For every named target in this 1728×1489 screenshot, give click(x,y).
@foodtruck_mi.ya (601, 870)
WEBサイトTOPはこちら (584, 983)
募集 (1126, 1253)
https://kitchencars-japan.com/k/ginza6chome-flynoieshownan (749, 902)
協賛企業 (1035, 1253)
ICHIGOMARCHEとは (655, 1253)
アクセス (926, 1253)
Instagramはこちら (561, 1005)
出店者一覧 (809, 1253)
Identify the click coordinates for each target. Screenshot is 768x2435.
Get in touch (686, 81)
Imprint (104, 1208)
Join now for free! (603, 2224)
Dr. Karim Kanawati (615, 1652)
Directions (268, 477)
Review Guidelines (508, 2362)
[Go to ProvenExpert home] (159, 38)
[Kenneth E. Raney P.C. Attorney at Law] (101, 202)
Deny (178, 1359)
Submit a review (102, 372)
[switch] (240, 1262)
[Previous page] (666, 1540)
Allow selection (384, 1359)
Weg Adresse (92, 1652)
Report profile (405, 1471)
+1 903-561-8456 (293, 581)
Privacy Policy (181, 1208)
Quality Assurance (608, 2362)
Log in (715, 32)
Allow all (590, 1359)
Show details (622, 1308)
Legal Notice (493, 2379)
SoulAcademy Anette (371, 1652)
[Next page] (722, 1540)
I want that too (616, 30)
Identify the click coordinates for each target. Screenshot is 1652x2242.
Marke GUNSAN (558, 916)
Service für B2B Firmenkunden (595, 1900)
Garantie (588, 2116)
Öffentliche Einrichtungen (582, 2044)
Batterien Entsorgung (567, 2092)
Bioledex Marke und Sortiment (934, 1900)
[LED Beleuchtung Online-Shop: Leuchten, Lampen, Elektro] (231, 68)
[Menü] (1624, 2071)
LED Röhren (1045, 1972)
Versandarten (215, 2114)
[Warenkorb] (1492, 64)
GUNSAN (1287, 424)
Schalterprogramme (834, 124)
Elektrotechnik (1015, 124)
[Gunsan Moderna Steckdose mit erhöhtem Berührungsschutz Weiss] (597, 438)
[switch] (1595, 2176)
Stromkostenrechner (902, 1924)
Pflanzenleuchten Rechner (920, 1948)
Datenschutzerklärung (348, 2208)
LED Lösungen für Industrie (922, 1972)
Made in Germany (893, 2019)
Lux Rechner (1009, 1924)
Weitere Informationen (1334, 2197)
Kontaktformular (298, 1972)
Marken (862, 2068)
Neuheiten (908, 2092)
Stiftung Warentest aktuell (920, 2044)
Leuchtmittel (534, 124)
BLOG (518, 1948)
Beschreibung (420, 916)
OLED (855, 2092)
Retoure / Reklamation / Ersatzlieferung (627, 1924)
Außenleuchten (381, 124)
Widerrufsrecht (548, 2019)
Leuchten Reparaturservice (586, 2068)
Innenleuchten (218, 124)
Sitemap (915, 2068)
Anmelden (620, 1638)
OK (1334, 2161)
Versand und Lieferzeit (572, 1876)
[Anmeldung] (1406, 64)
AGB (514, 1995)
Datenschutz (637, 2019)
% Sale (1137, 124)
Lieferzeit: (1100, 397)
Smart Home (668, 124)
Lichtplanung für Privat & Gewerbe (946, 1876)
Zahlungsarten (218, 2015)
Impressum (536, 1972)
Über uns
════════
Starting at the first line and ending at the last, retype the entries above.

Output below:
For every named target in this 1728×1489 screenshot, give click(x,y).
@foodtruck_mi.ya (601, 870)
WEBサイトTOPはこちら (584, 983)
募集 (1126, 1253)
https://kitchencars-japan.com/k/ginza6chome-flynoieshownan (749, 902)
協賛企業 (1035, 1253)
ICHIGOMARCHEとは (655, 1253)
アクセス (926, 1253)
Instagramはこちら (561, 1005)
出店者一覧 (809, 1253)
Identify the click coordinates for each target. Screenshot is 768x2435.
Get in touch (686, 81)
Imprint (104, 1208)
Join now for free! (603, 2224)
Dr. Karim Kanawati (615, 1652)
Directions (268, 477)
Review Guidelines (508, 2362)
[Go to ProvenExpert home] (159, 38)
[Kenneth E. Raney P.C. Attorney at Law] (101, 202)
Deny (178, 1359)
Submit a review (102, 372)
[switch] (240, 1262)
[Previous page] (666, 1540)
Allow selection (384, 1359)
Weg Adresse (92, 1652)
Report profile (405, 1471)
+1 903-561-8456 (293, 581)
Privacy Policy (181, 1208)
Quality Assurance (608, 2362)
Log in (715, 32)
Allow all (590, 1359)
Show details (622, 1308)
Legal Notice (493, 2379)
SoulAcademy Anette (371, 1652)
[Next page] (722, 1540)
I want that too (616, 30)
Identify the click coordinates for each target. Screenshot is 1652x2242.
Marke GUNSAN (558, 916)
Service für B2B Firmenkunden (595, 1900)
Garantie (588, 2116)
Öffentliche Einrichtungen (582, 2044)
Batterien Entsorgung (567, 2092)
Bioledex Marke und Sortiment (934, 1900)
[LED Beleuchtung Online-Shop: Leuchten, Lampen, Elektro] (231, 68)
[Menü] (1624, 2071)
LED Röhren (1045, 1972)
Versandarten (215, 2114)
[Warenkorb] (1492, 64)
GUNSAN (1287, 424)
Schalterprogramme (834, 124)
Elektrotechnik (1015, 124)
[Gunsan Moderna Steckdose mit erhöhtem Berührungsschutz Weiss] (597, 438)
[switch] (1595, 2176)
Stromkostenrechner (902, 1924)
Pflanzenleuchten Rechner (920, 1948)
Datenschutzerklärung (348, 2208)
LED Lösungen für Industrie (922, 1972)
Made in Germany (893, 2019)
Lux Rechner (1009, 1924)
Weitere Informationen (1334, 2197)
Kontaktformular (298, 1972)
Marken (862, 2068)
Neuheiten (908, 2092)
Stiftung Warentest aktuell (920, 2044)
Leuchtmittel (534, 124)
BLOG (518, 1948)
Beschreibung (420, 916)
OLED (855, 2092)
Retoure / Reklamation / Ersatzlieferung (627, 1924)
Außenleuchten (381, 124)
Widerrufsrecht (548, 2019)
Leuchten Reparaturservice (586, 2068)
Innenleuchten (218, 124)
Sitemap (915, 2068)
Anmelden (620, 1638)
OK (1334, 2161)
Versand und Lieferzeit (572, 1876)
[Anmeldung] (1406, 64)
AGB (514, 1995)
Datenschutz (637, 2019)
% Sale (1137, 124)
Lieferzeit: (1100, 397)
Smart Home (668, 124)
Lichtplanung für Privat & Gewerbe (946, 1876)
Zahlungsarten (218, 2015)
Impressum (536, 1972)
Über uns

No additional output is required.